How to Amplify a Patient’s DNA sample:
1. A PCR Machine is created to amplify a patient’s DNA sample. In order to use a PCR machine, one must first gather the DNA samples, 50 μL each.
2. The frozen DNA samples are placed into separate tubes and once melted, 8 transfer pipettes are used to add primer.
3. Once the samples were ready, we processed the DNA in the openPCR system.
Components of the PCR master mix:
400μM dATP, 400μM dGTP, 400μM dCTP, 400μM dTTP and 3mM MgCl2, reaction buffer (pH 8.5), nuclease-free water
Flourimeter Measurements
Fluorimeter assembly procedure:
Turn on the excitation light on the fluorimeter. Put a smart phone in the cradle and set it up to take pictures of the slide. Place two drops of water in the middle of the first two rows of the slide using a pipette. Align the drop by moving the slide so the drop is in the middle of the black fiber optic fitting. Cover the fluorimeter with the light box while maintaining the ability to use the smart phone to take pictures.

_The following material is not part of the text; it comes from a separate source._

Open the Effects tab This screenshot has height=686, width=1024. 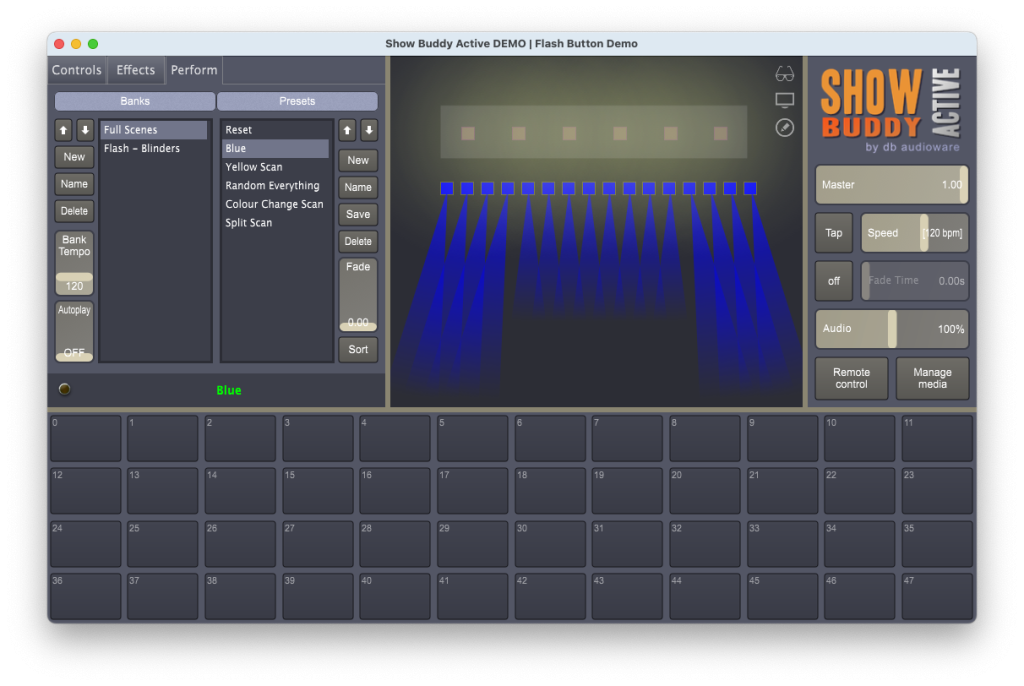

How to open images in Image J:
Save the pictures to the phone. Download the pictures onto a computer that has Image J. Open them with Image J by going to add image.
Research and Development
Specific Cancer Marker Detection - The Underlying Technology
Cancer Associated with the gene: Breast and Colorectal cancer with a susceptibility to LiFraumeni Syndrome Chromosome: 22 Gene being analyzed: CHEK2 SNP #: 17879961 SNP's Surrounding DNA: 29,121,087 Cancer-Sequence Primer: TTGAGAATGTGACGTATGTA "Partner Primer": 29,121,080 Description of Gene:
"In response to DNA damage and replication blocks, cells prevent cell cycle progression through the control of critical cell cycle regulators. To investigate checkpoint conservation, Matsuoka et al. (1998) used PCR and database analysis to identify CHK2, the mammalian homolog of Saccharomyces cerevisiae Rad53 and Schizosaccharomyces pombe cds1+, protein kinases required for DNA damage and replication checkpoints. The longest human cDNA encoded a 543-amino acid protein with 83% identity to mouse Chk2 and 34% identity to Drosophila Dmnk, a protein highly expressed in ovaries for which a function in meiosis had been suggested. Human CHK2 protein is 26% identical to Rad53 and 26% identical to cds1+. Sequence analysis revealed a single forkhead-associated (FHA) domain, a 60-amino acid protein interaction domain essential for activation in response to DNA damage that is conserved in the Rad53/cds1+ family of kinases. CHK2 has a potential regulatory region rich in SQ and TQ amino acid pairs. Northern blot analysis revealed wide expression of small amounts of CHK2 mRNA with larger amounts in human testis, spleen, colon, and peripheral blood leukocytes. CHK2 complemented the lethality of a Rad53 deletion."